My son is film and writing obsessed, and has been from an early age. Making short films on his camcorder, writing screenplays, etc, etc. For years, his dream school was NYU Tisch; we made it very clear from the beginning of the application process to be very prepared to a) not get in, and b) not be offered enough aid (we are far from wealthy, and NYU’s stingy reputation is known to even a fairly unaware person like me).
Unfortunately, (b) happened . . . but to an even greater extent than I imagined. He’ll be going to a lovely, well regarded LAC (near NYC, too!) for literally 1/7 (!!!) of the price of NYU. He moped around a bit, as can be expected, but once he realized that NYU Tisch connections, while nice, aren’t 100% percent necessary for success and happiness in life, he brightened up.
The plot twist: I seem to be struggling more with this than him.
I mean, come on! What kind of a way is that to run a school? If NYU put a little less money into local and overseas expansion, and a little more into student financial aid (actual fin aid, not the loan sharks they refer all the non-rich kids to), think of the increased quality of students they could get. I bet there are a lot of artsy kids with Ivy stats that would go to NYU instead if offered similar financial aid as HYP.
Now, NYU seems to be the poster-child for this type of thing, but they’re by far not alone in the “could increase student body quality if they changed their priorities” category.

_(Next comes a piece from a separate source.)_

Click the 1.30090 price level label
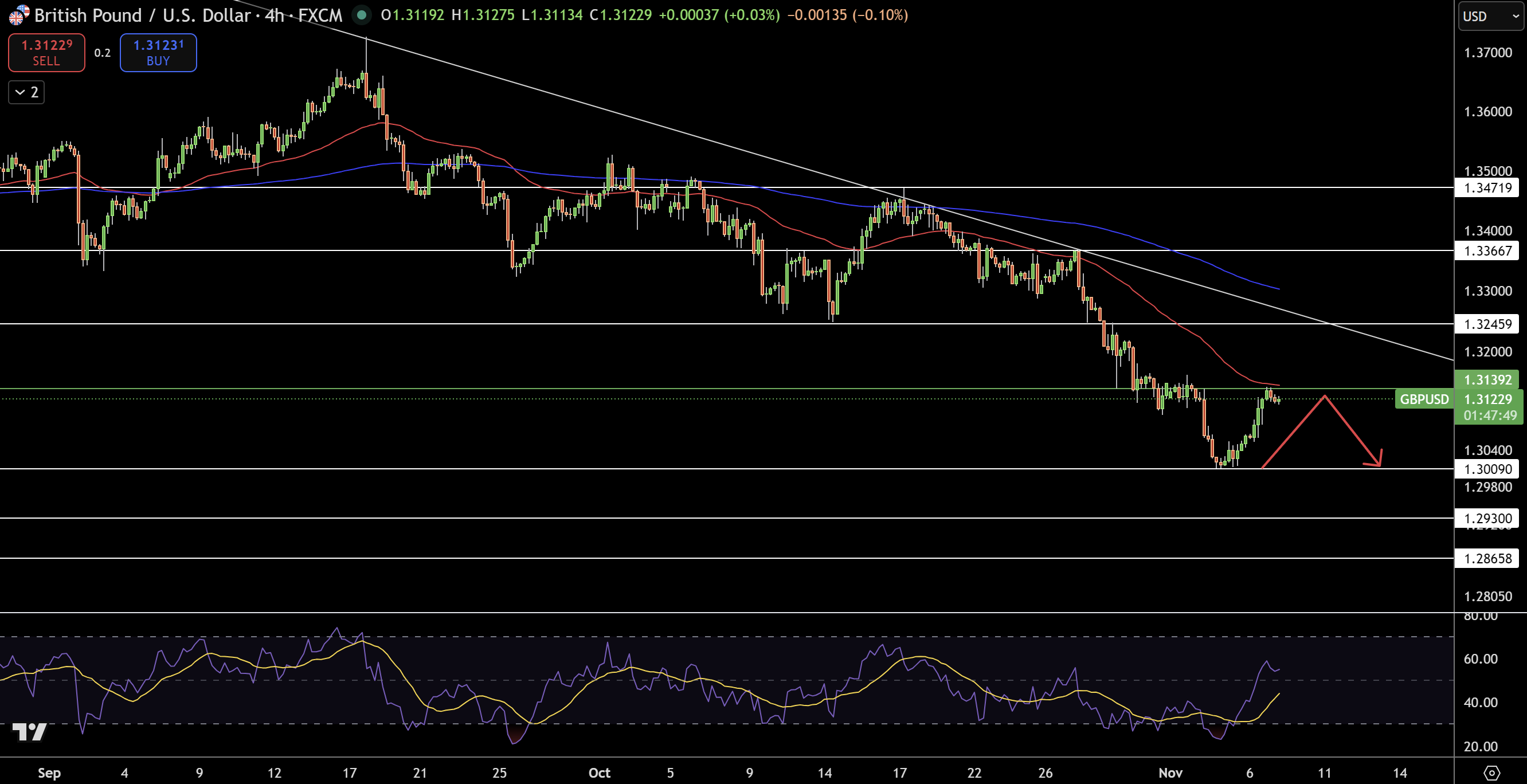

So - what do you all think? It seems to me there are some schools out there who seem to care more about profit margins than about actually being a good college. Which is their prerogative as private universities, of course, (no one is entitled to an NYU education) but I can’t help but think this is a bubble. Sooner rather than later the prospect of spending 70,000 on a film degree will have to be a bit less popular, no?